Stress can lead to someone feeling sad and miserable. What’s different with depression compared to the normal state is that these feelings can last not only for days but also for weeks or months.
Main symptoms of depression:
1. Depressed mood – Patients usually talk about feelings of sorrow and emptiness. High irritability occurs in children and adolescents.
2. Loss of interest and satisfaction – Patients have a loss of interest in all or almost all daily activities, but also they are talking about the loss of a sense of satisfaction.
3. Changes in body weight – There may be a loss or an increase in body weight, most often around 5% in a month. In children and adolescents, the weight of the strands is in the weight that deviates from the expected one.
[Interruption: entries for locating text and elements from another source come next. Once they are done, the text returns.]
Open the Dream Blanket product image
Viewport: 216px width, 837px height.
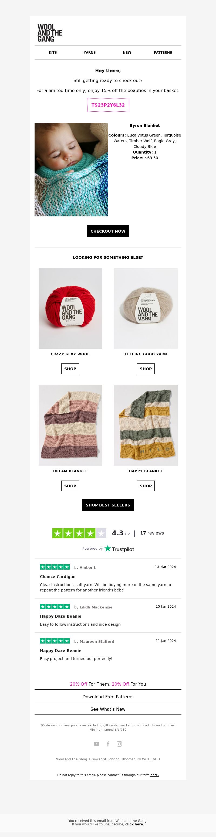coord(70,425)
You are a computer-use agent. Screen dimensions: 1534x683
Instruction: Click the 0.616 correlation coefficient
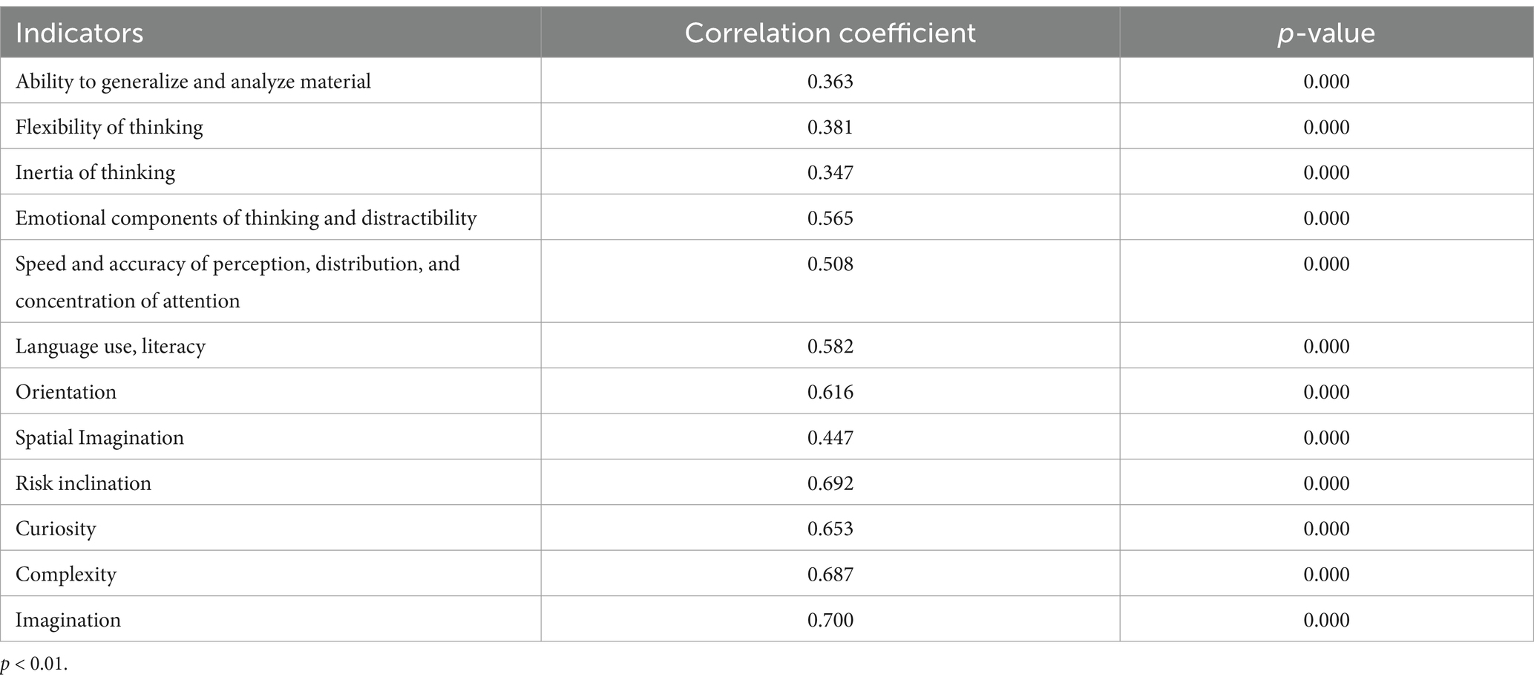point(830,392)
4. Sleep disorder – Insomnia or prolonged sleep occurs, which is also a symptom of depression.
5. Psychomotor agitation or retardation – Remarkable psychomotor slowing or anxiety.
6. Feeling tired – Patients complain that they are constantly tired and have lost energy.
7. Feelings of lesser value and guilt – The patient feels responsible for things that are not under his control.
8. Decreased concentration – The depressed person has difficulty concentrating, thinking and evaluating.
9. Thinking about death – The ninth symptom of depression is often thought of death, exceptional suicide with or without plans to do it.